MICHAEL GALLAGHER WRITES

Maria B. Hayden

It wasn't long before the rapping-type séances popularized by the Fox sisters in the late 1840s spread abroad—here to Britain. The first emissary to arrive at these shores was Mrs Maria B. Hayden (1826-1883). Born in Nova Scotia, she married one William R. Hayden in a ceremony in Boston in 1850. She was his second wife. Maria's mediumship began in the March or April of 1851, at the age of 25, after a séance held by the Haydens at their Hartford home in Connecticut, New England. The medium they invited to preside over the occasion was an 18-year-old youth, Daniel Home (pronounced "Hume", of whom we will learn more next month). If not his first séance, it was at least one of his very earliest. According to Home in his memoirs, Incidents in my Life (1863), the evening was reported in the local press by Maria's husband, William, who described how Home had managed to move a table about the room without anybody touching it.

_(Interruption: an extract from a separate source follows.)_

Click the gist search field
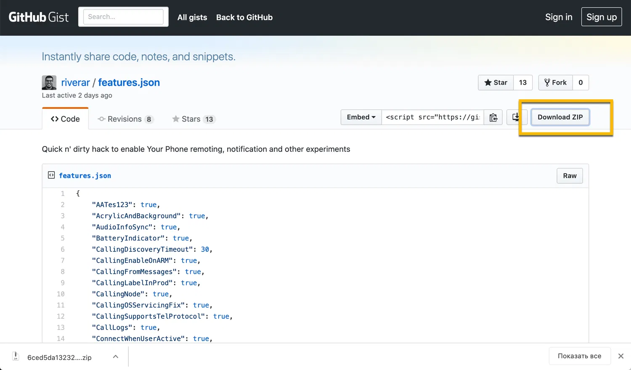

As an important aside, William Hayden is usually depicted as a wealthy and influential newsman, congressional reporter, and eventual editor of the Boston Atlas, as well as being a dedicated abolitionist. This view, which has been the prevailing one since the late Victorian period, has recently been challenged by a direct descendant of Maria Hayden, who presents a compelling case that he was in fact a family physician. Based on the very limited evidence I could find of his published writings (one letter to the editor of an American newspaper concerning the couple's first few months in London, which, as you will see, reads exactly like an ordinary letter-to-the-editor), I would tend to agree. Equally, if he were a physician, it would go some way to explain why in later years Maria Hayden herself trained as a doctor, at a time when few women would have had the opportunity or received the encouragement to do so.

After achieving a certain degree of success at table rapping, Maria and her husband set sail for Britain in October 1852 with the sole aim of spreading the spiritualist message. Unfortunately the couple met with a rather hostile reception in London, as the letter written by her husband attests:

"22 QUEEN ANNE STREET, CAVENDISH SQUARE, LONDON, Feb. 4, 1853. Dear Sir– I think I promised, before leaving New York, in September last, to write to you and let you know how we succeeded in England…Thus far we have had much opposition to contend against, but have met with a remarkable few failures. The worst was that of two of Dickens' friends, who paid Mrs. H. a visit a few days after her arrival. They evidently came with the intention of having every thing [go] wrong, and they nearly succeeded to their mind." [excerpt of letter from William R. Hayden to Samuel Byron Brittan, editor of the American weekly periodical The Spiritual Telegraph]

George Henry Lewes, who was later to become the partner of the author George Eliot, played an especially mean trick Mrs Hayden. Unseen by Maria, he wrote out a question on a sheet of paper: "Is Mrs Hayden an impostor?" The spirit controlling Maria rapped out: "Yes." Lewes went on to claim this as an admission of her guilt.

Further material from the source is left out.